>> BEGIN SELECTED EXTRACT
Historically, in my debugging war stories, floating point is a common and recurrent perpetrator. If you’ve happened to stumble upon this poor excuse of a blog in the past, you may recall that time I had to reach for the big guns to find out that floating point behaviour is actually configurable via a processor register and in some instances may begin to do things that you’d normally call completely unreasonable (and which yet are reasonable - in specific circumstances). This is a similar story.

.NET is .NET, Right? Right?

To provide the appropriate context, I write code for the osu!(lazer) project, which is a from-the-ground-up rewrite of the original osu!. The original was written in .NET Framework, and the rewrite is in .NET.

Anyone outside of the .NET ecosystem is probably completely baffled right now, so a quick primer: .NET Framework was first, and was Windows-only. After a while, Microsoft decided that it was time to diversify, and made .NET Core, which was multiplatform, and Microsoft saw it was good, so it decided to streamline and renamed .NET Core to .NET and retroactively gave it all the APIs .NET Framework had. (Except for the fact that not all of them work. Some just throw NotSupportedExceptions. Which is not necessarily bad, mind; let’s all keep quiet over the remoting and Code Access Security coffins.)

Now behind the scenes, .NET Framework and .NET, which are supposed to be sorta-kinda compatible and interchangeable, do differ when one digs into the ugly details. As you can probably guess by now, I was about to find out about one of those.

My goal was to port a specific calculation from the .NET-Framework implementation of osu! to the .NET osu!(lazer) version. The relevant method looked something like so:

internal static (float raw, int rounded) DifficultyPeppyStars(float difficultyHpDrainRate, float difficultyOverall,
    float difficultyCircleSize, int objectCount, int drainLength)
{
    float raw = (difficultyHpDrainRate + difficultyOverall + difficultyCircleSize +
                 Clamp((float)objectCount / drainLength * 8, 0, 16)) / 38 * 5;
    int rounded = (int)Math.Round(raw);
    return (raw, rounded);
}

internal static float Clamp(float value, float min, float max)
{
    if (Single.IsNaN(min) || Single.IsNaN(max))
    {
        return Single.NaN;
    }

    Debug.Assert(max >= min);

    if (value > max)
    {
        return max;
    }

    if (value < min)
    {
        return min;
    }

    return value;
}

so I mindlessly wrote the following in .NET instead:

public static (float raw, int rounded) DifficultyPeppyStars(float drainRate, float overallDifficulty, float circleSize, int objectCount, int drainLength)
>> END SELECTED EXTRACT
>> BEGIN DATASET ENTRIES
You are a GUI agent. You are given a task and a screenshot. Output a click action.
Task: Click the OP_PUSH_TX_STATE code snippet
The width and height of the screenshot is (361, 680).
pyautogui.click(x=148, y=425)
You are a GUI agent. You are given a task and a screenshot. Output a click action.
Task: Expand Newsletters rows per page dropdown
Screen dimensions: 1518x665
>> END DATASET ENTRIES
>> BEGIN DATASET ENTRIES
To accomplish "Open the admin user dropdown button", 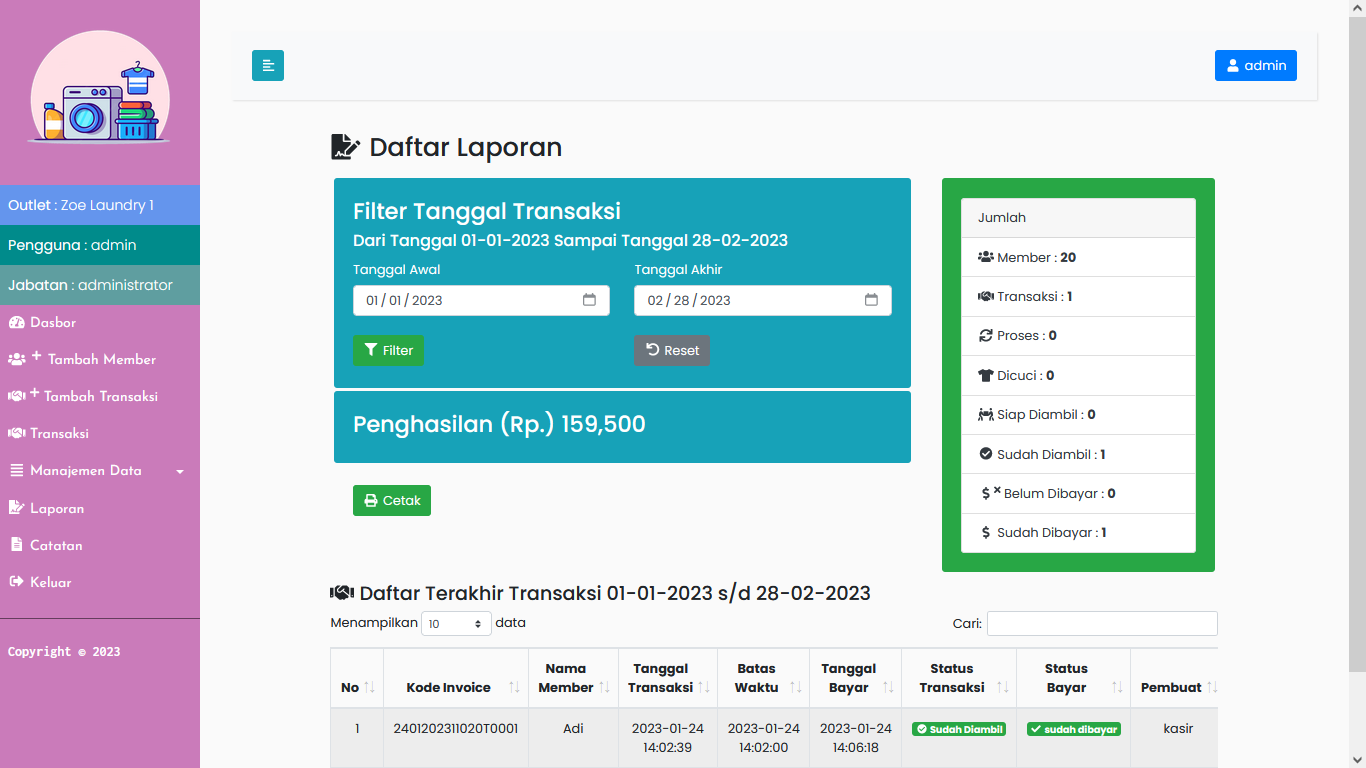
>> END DATASET ENTRIES
▶ [TASKS FOR THIS EXERCISE]
(a) Retype the stretch of the .NET floating point excerpt from "Historically, in my" through "is in .NET.".
(b) Answer these questions from the .NET floating point excerpt:
(i) Which framework was the original osu! written in?
(ii) What did Microsoft rename .NET Core to?
(iii) What does the Clamp method return when min or max is NaN?
(c) Write the next part of the .NET floating point excerpt, picking up right after its last line.

▶ [RESPONSES TO THE EXERCISE]
(a)
Historically, in my debugging war stories, floating point is a common and recurrent perpetrator. If you’ve happened to stumble upon this poor excuse of a blog in the past, you may recall that time I had to reach for the big guns to find out that floating point behaviour is actually configurable via a processor register and in some instances may begin to do things that you’d normally call completely unreasonable (and which yet are reasonable - in specific circumstances). This is a similar story.

.NET is .NET, Right? Right?

To provide the appropriate context, I write code for the osu!(lazer) project, which is a from-the-ground-up rewrite of the original osu!. The original was written in .NET Framework, and the rewrite is in .NET.

(b)
(i) .NET Framework
(ii) .NET
(iii) Single.NaN

(c)
{
    var objectToDrainRatio = Math.Clamp((float)objectCount / drainLength * 8, 0, 16);
    
    float raw = (drainRate
                + overallDifficulty
                + circleSize
                + objectToDrainRatio) / 38 * 5;

    int rounded = (int)Math.Round(raw);
    return (raw, rounded);
}

the only notable difference being the usage of Math.Clamp() which made its way into the standard library.

I don’t particularly want to do a deep cut as to what that’s calculating, because it’s mostly irrelevant, so I’ll attempt to keep to the relevant bits: I needed this bit of code to produce the exact same result on osu!(lazer) as it did on osu!. If it didn’t, it would break an algorithm that was supposed to estimate maximum achievable scores on osu! beatmaps (for the uninitiated: that’s a loose equivalent of a level in the game), and thus return complete nonsense.

Now the issue is, that both methods above - given the exact same parameters - would return a different result on .NET Framework than it did on .NET. Which was a telltale sign that whatever caused this was going to be fun to look into.

I Know I’m Not Crazy, I Know It Rounds These Numbers Differently

In a way, .NET is a “two-tiered” environment, if you will. The programmers write C# (or F#, if you’re one of the cool kids, or Visual Basic.NET, if you are a poor soul suffering through eternal damnation). The compiler spits out a bytecode called the Common Intermediate Language, which is then JITted to actual native code at execution time.

Thus the reasoning goes, that if the C# code is the same, but its result is not, then either the emitted CIL changed, or the JITted code did. I checked the CIL first - and wouldn’t you know it, it was mostly the same. .NET Framework did this:

  .method assembly hidebysig static valuetype [mscorlib]System.ValueTuple`2<float32, int32>
    DifficultyPeppyStars(
      float32 difficultyHpDrainRate,
      float32 difficultyOverall,
      float32 difficultyCircleSize,
      int32 objectCount,
      int32 drainLength
    ) cil managed
  {
    .param [0]
      .custom instance void [mscorlib]System.Runtime.CompilerServices.TupleElementNamesAttribute::.ctor(string[])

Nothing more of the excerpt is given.